Aus der Geschichte des Kurwesens
Die Tschechische Republik gehört zu den Ländern, die maßgeblich zur Entwicklung und weltweiten Bedeutung des Kurwesens beigetragen haben. Der größte Aufschwung der Kurorte in Tschechien fiel in das 18. bis 20. Jahrhundert. Viele Heilbäder erhielten ein völlig neues Gesicht, das heute für tschechische Heilbäder so typisch ist. Es wurden zahlreiche neoklassizistische, Neorenaissance- und Jugendstilgebäude errichtet, vor allem Kurhäuser und Hotels. Es wurden Parks angelegt, um die Thermalquellen entstanden Kolonnaden, Lauben und Pavillons, die zu einer ruhigen Atmosphäre beitragen und zum Entspannen einladen. Die Heilbäder wurden gleichzeitig zu bedeutenden Zentren des gesellschaftlichen und kulturellen Lebens und wurden als „Salons Europas” bezeichnet.

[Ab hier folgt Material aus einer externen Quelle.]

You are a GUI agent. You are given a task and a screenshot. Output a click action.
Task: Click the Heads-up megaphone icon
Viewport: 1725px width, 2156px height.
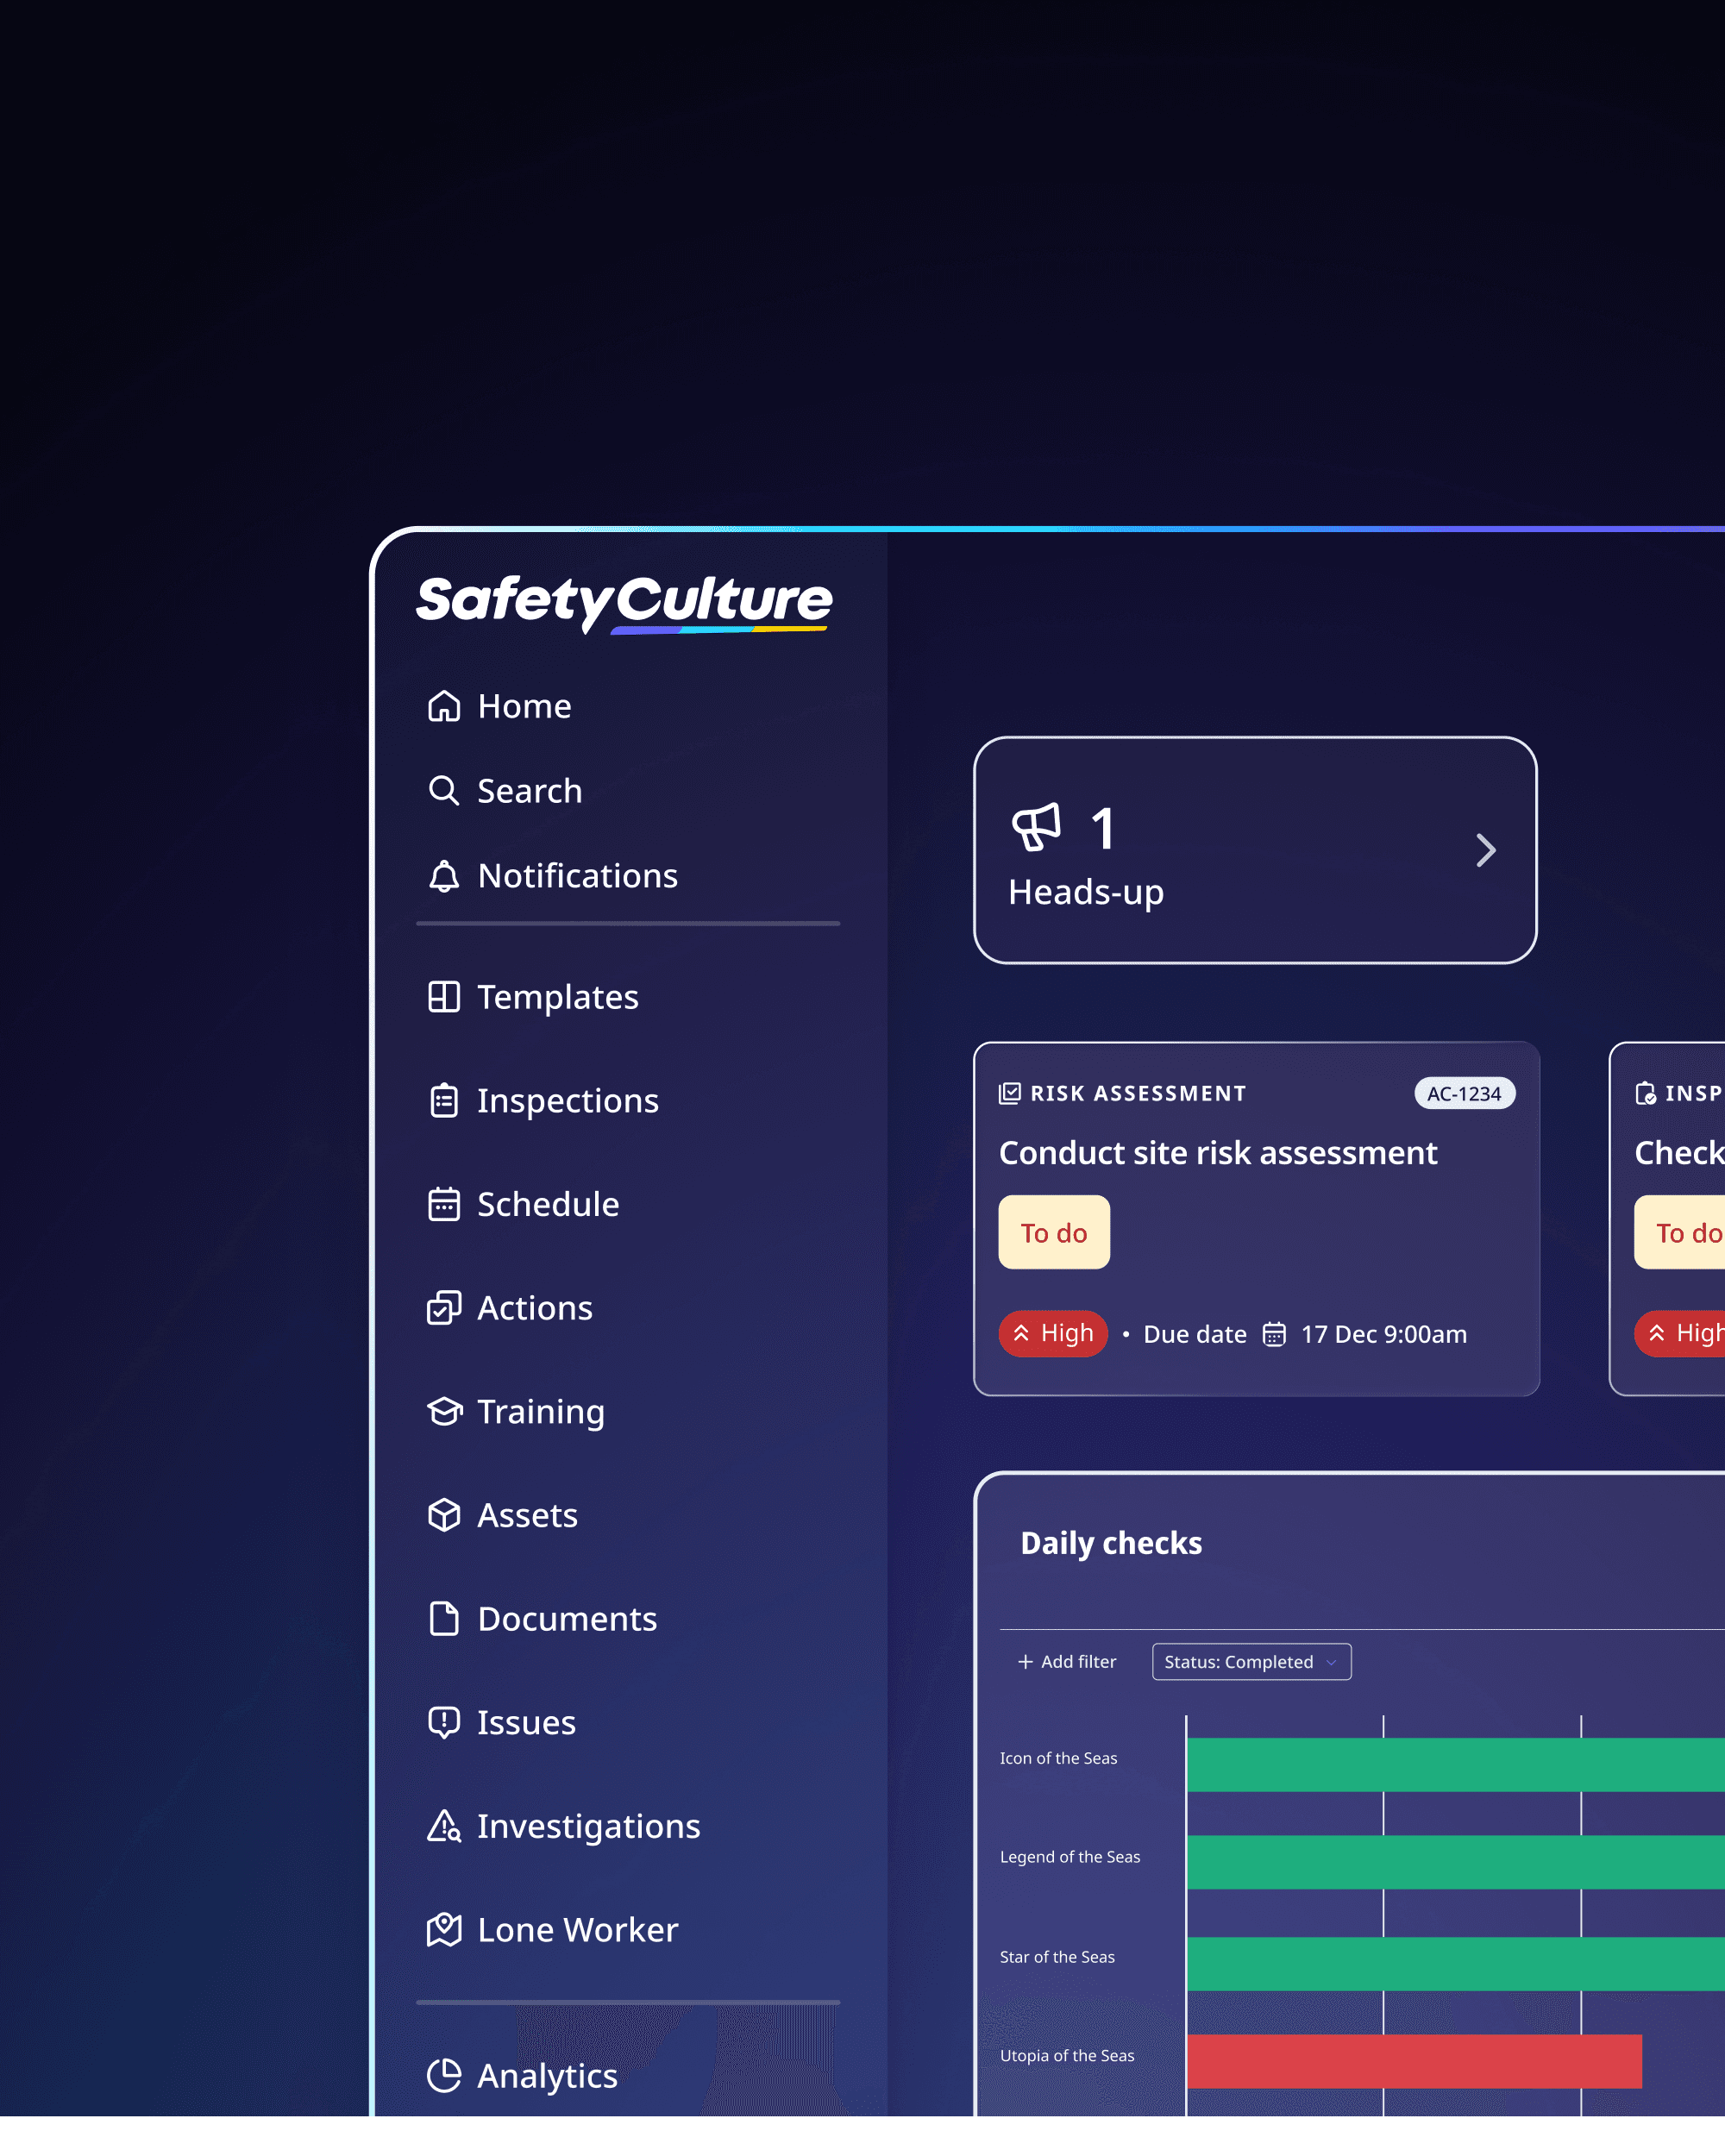click(x=1036, y=828)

In ihrer Blütezeit wurden die tschechischen Kurorte von bedeutenden Persönlichkeiten aus dem politischen und kulturellen Leben aus aller Welt besucht. Bereits zu Beginn des 18. Jahrhunderts trug der Besuch von Zar Peter dem Großen in Karlsbad zur Entwicklung des Kurwesens in Böhmen bei. Besonders beliebt bei der Oberschicht war das westböhmische Bäderdreieck, das neben Karlsbad auch Franzensbad und Marienbad umfasst. In den Kurorten traf sich die Crème de la Crème der herrschenden Aristokratie, politische und geschäftliche Verhandlungen fanden dort statt, es wurden dort Bälle, Konzerte und Theateraufführungen veranstaltet.
Zu den bedeutendsten Gästen der tschechischen Heilbäder gehörten beispielsweise der deutsche Dichter und Dramatiker J. W. Goethe, die Komponisten L. van Beethoven und W. A. Mozart oder der italienische Geigenvirtuose N. Paganini. Auch der englische König Edward VII. besuchte die tschechischen Heilbäder, und unter den Amerikanern waren der Erfinder der Glühbirne, T. A. Edison, und Mark Twain, Autor des beliebten Romans „Die Abenteuer des Tom Sawyer“, von den tschechischen Heilbädern begeistert.